As an example below are the instructions to ingest a file with file name appended with a timestamp and use the Datafoundry pipeline to create a table with a new column by extracting timestamp from the file name. 


Step 1: Create a Structured File source, configure source, and perform an initialize and ingest.


Ref: https://docs2x.infoworks.io/datafoundry-3.1/data-ingestion/file-ingestion-process


Step 2: Create a new pipeline 


Ref: https://docs2x.infoworks.io/datafoundry-3.1/data-transformation/creating-pipeline


Step 3: Open Pipeline editor, drag the ingested data lake table ,two ‘derive’ nodes and a ‘target’ node and connect all of them as below



Step 4: Double click on the table and click ‘Inputs’ tab


Step 5: Select ‘ZIW_FILENAME’ and click ‘Include Columns’ and close the table window.

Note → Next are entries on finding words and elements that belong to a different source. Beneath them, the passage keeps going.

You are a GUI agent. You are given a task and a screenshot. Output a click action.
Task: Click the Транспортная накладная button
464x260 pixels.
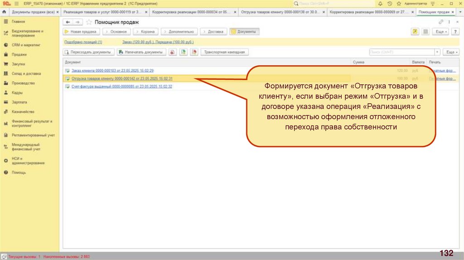pyautogui.click(x=224, y=52)
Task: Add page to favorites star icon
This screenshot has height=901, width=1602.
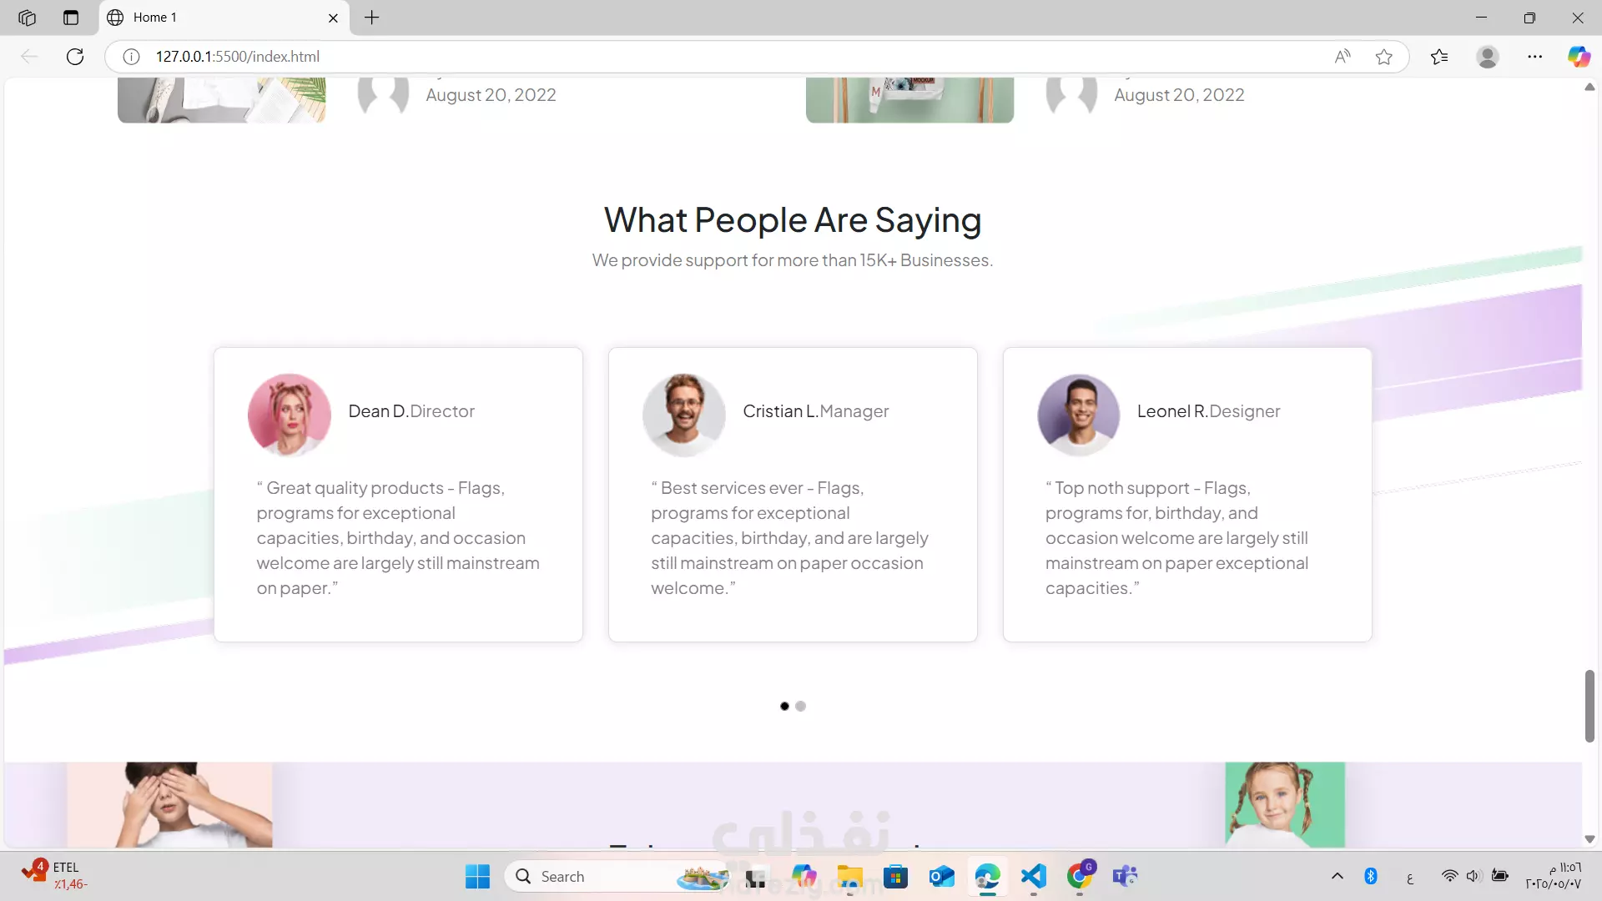Action: coord(1384,57)
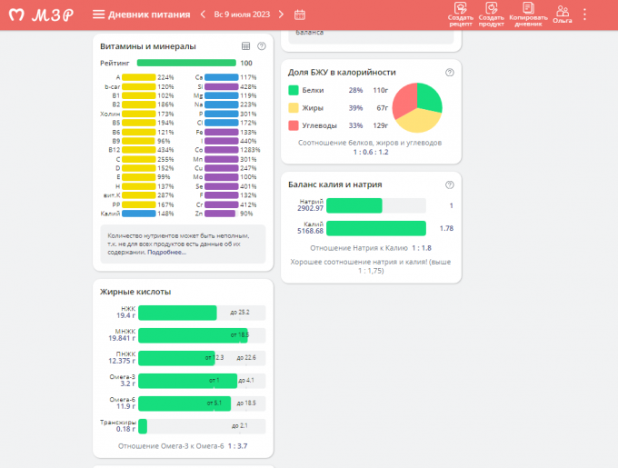The width and height of the screenshot is (618, 468).
Task: Click the BЖУ pie chart
Action: 417,108
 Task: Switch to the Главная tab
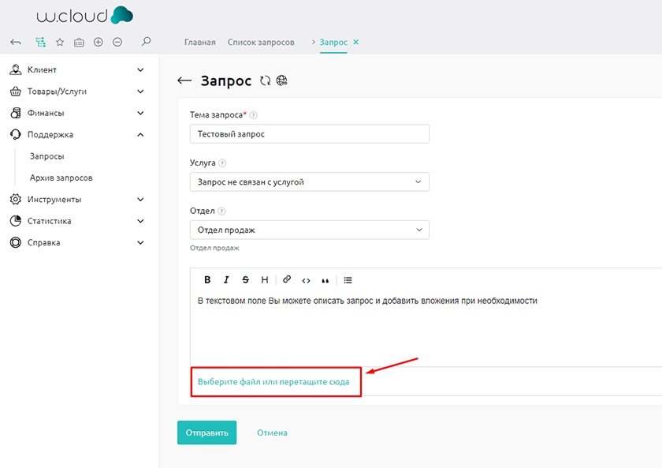click(199, 42)
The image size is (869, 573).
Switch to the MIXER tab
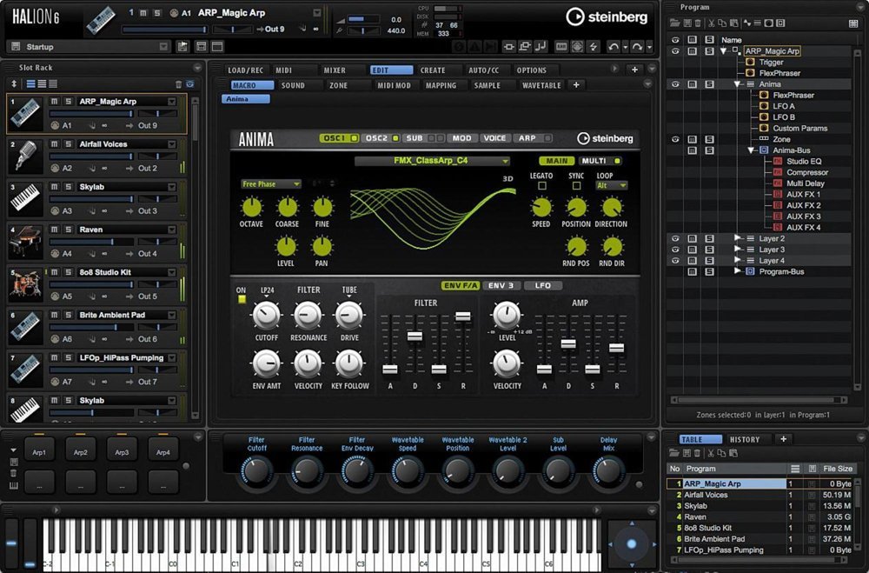click(335, 70)
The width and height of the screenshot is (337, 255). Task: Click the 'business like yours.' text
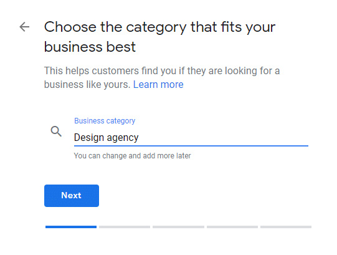pos(87,84)
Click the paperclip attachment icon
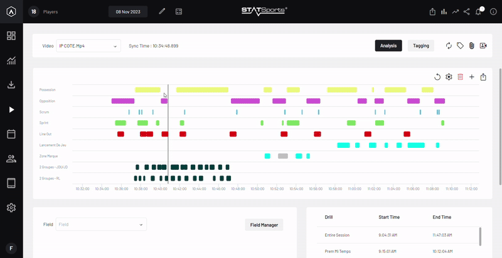The width and height of the screenshot is (502, 258). point(471,46)
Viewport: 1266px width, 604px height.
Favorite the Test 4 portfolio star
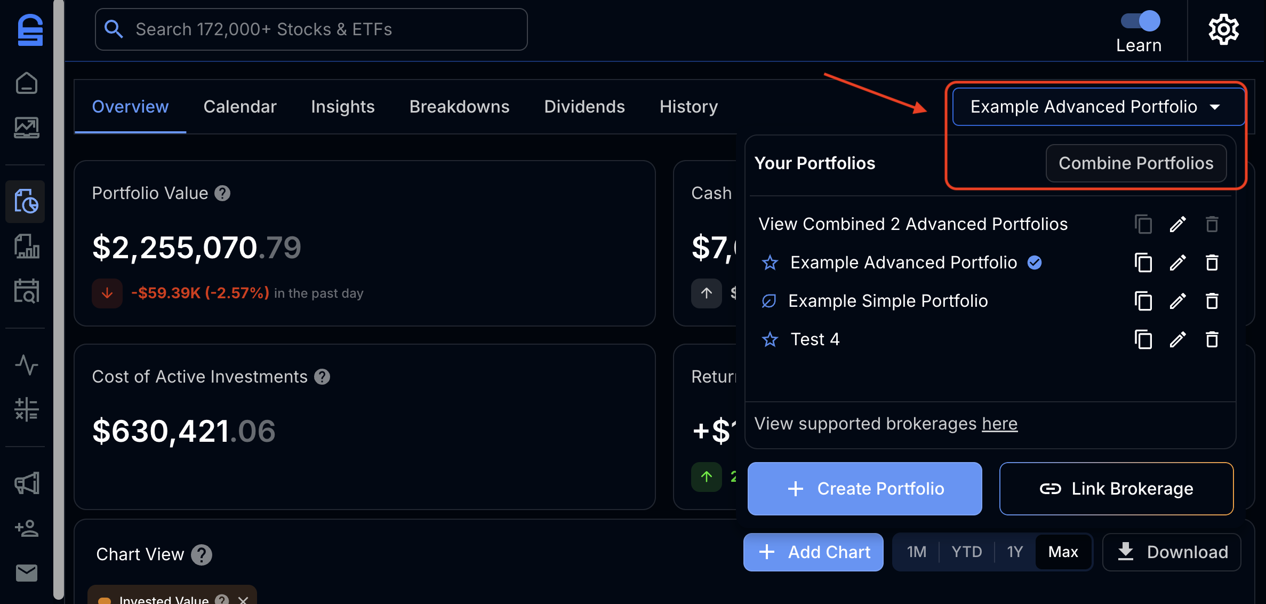tap(770, 339)
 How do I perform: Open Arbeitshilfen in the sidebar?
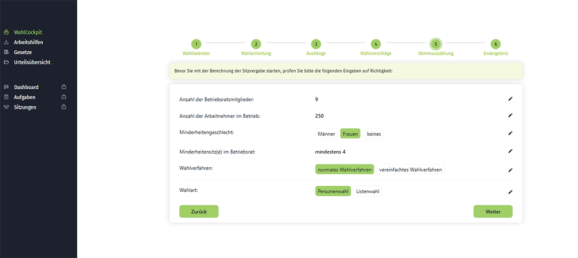28,42
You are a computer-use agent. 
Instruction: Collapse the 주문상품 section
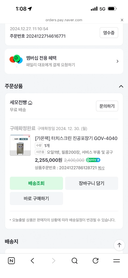[x=121, y=86]
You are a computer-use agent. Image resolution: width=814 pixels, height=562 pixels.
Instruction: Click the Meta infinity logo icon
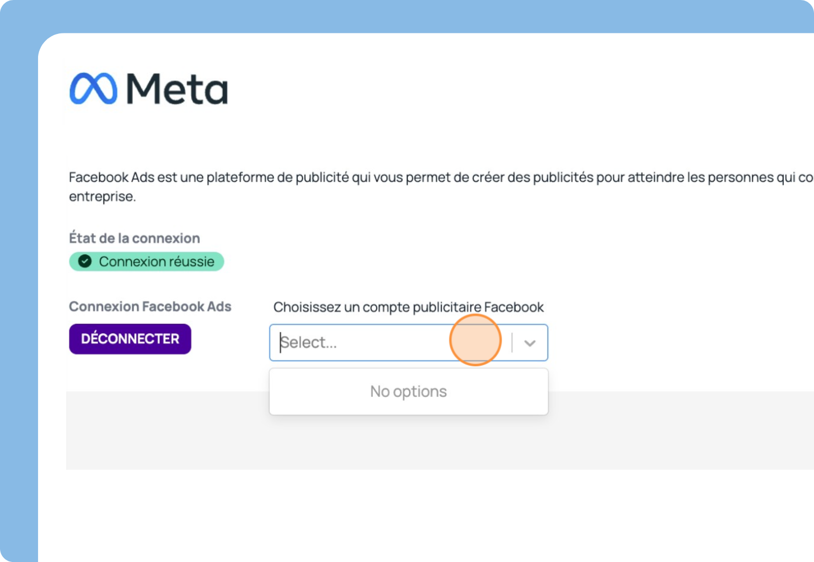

‘ZIM_FILENAME’ is a metadata column created during initialize and ingest


Assuming the source file is in the format:  data_20200724-060102.csv we will do the next derivations using Infoworks derive expression.


Step 6: Double click on the first ‘Derive node’, click ‘Add Derivation’ and enter column name , example ‘timestamp_on_file’ and expression as substr(ZIW_FILENAME,-19)

Click Save

             




Step 7:  Double click on the first ‘Derive node’, click ‘Add Derivation’ and enter column name, ex ‘timestamp and expression as from_unixtime(unix_timestamp(timestamp_on_file,'yyyyMMdd-hhmmss'))

Click Save


Step 8:Double click on Target and click edit properties to configure target table properties.

On the ‘INPUT’ tab, you may remove any extra columns that you want to drop that were created on step 6 and step 7


Step 9: Build the pipeline 


On each transformation node, we can use the ‘Preview Data’ tab to preview the output from the transformation even before building the pipeline.



Applicable Infoworks DataFoundry Versions:

v.2.x,3.x